Hier sieht man, dass dem noch ungeborenen Kind mindestens derselbe Wert zugemessen wird wie seiner Mutter. Ich schreibe bewusst „mindestens“, denn bei genauerem Hinsehen hätte der Mörder, der unabsichtlich eine erwachsene Person (wie zum Beispiel die Mutter, wenn sie nicht schwanger wäre) tötet, das Recht, in eine der Freistädte zu fliehen. Wenn er nun aber eine schwangere Frau mit ihrem Kind oder auch nur das Kind in ihr tötet, wird er sofort bestraft, und zwar so, als ob seine Tat beabsichtigt gewesen wäre. Dies zeigt uns, welchen Wert Gott dem ungeborenen Leben eines jungen Menschen zumisst.

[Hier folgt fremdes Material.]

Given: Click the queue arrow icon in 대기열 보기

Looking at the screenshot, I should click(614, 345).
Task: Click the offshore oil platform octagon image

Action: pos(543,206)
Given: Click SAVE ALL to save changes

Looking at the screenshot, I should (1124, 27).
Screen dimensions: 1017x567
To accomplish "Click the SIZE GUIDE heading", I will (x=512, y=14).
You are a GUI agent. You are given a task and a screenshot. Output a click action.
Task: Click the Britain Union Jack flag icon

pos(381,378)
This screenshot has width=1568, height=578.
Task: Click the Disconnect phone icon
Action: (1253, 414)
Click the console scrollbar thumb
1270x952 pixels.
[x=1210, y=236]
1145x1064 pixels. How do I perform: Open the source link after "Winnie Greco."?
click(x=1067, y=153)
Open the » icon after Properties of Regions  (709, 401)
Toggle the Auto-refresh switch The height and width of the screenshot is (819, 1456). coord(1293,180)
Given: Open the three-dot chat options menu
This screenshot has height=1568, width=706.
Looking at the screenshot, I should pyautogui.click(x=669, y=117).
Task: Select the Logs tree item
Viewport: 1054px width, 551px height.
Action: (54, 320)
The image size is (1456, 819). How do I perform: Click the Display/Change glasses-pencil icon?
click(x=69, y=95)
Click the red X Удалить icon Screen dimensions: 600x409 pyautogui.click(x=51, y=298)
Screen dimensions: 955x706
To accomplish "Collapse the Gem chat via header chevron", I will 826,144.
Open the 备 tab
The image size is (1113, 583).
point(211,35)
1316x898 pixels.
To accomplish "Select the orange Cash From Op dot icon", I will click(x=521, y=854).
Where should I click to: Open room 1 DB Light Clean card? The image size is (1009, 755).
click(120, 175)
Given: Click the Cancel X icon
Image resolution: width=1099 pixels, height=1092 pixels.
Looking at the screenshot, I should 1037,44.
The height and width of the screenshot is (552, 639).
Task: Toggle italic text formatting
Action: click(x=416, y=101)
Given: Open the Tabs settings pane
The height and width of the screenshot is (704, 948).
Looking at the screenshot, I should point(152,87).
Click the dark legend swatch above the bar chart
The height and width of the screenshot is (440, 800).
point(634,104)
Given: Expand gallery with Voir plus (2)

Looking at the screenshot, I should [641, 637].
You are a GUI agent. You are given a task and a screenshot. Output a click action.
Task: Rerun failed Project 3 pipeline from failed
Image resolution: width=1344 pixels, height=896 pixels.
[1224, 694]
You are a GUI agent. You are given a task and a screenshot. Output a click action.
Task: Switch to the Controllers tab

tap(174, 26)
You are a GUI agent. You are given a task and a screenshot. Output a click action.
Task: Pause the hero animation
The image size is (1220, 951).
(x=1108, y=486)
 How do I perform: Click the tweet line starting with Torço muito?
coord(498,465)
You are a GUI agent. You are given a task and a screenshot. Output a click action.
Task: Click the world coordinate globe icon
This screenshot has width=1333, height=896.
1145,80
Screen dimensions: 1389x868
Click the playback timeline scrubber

Und da wir uns als Christen nach Gottes Wort ausrichten sollen, haben wir auch die Pflicht, darauf hinzuarbeiten, dass in unserer Gesellschaft Gottes Wille geschieht. So oft wir beten: „Dein Reich komme, dein Wille geschehe wie im Himmel so auf Erden“ geben wir Gott auch das Versprechen, daran mitzuarbeiten, dass dies geschieht. So ist es ein äußerst wichtiger Punkt, dass wir uns für das Leben der Menschen einsetzen. Und zwar für alles Leben, dem Gott seinen Wert gibt, dadurch, dass Er es erschafft. 
 
Die Geschichte der staatlichen Abtreibungsmaschinerie begann 1974 in Deutschland. Zunächst wurde sie lediglich legalisiert. Sobald man aber begann, diese Maschinerie durch die gesetzliche Krankenkasse zu finanzieren, kam es zu massivem Zuwachs. Inzwischen werden jährlich ungefähr 120’000 ungeborene Babies auf brutalste Weise umgebracht. Die Kosten, welche dadurch entstehen, betragen rund 50 Millionen Euros jährlich und werden natürlich von den öffentlichen Mitteln (sprich: den Steuern der Arbeiter) finanziert. Ein erster Schritt kann deshalb durchaus schon einmal die Privatisierung der Abtreibung sein. Dadurch müssen Menschen, die ihre Kinder „wegmachen“ wollen, zuerst mal selbst in die Tasche greifen. Dann sollte aber nach Möglichkeit auch darauf hingearbeitet werden, dass solcher Mord gesetzlich auch tatsächlich als Mord bezeichnet und als solcher geahndet wird. Denn für den Schutz des Lebens ist doch eigentlich eine Staatsregierung da. Oder etwa nicht?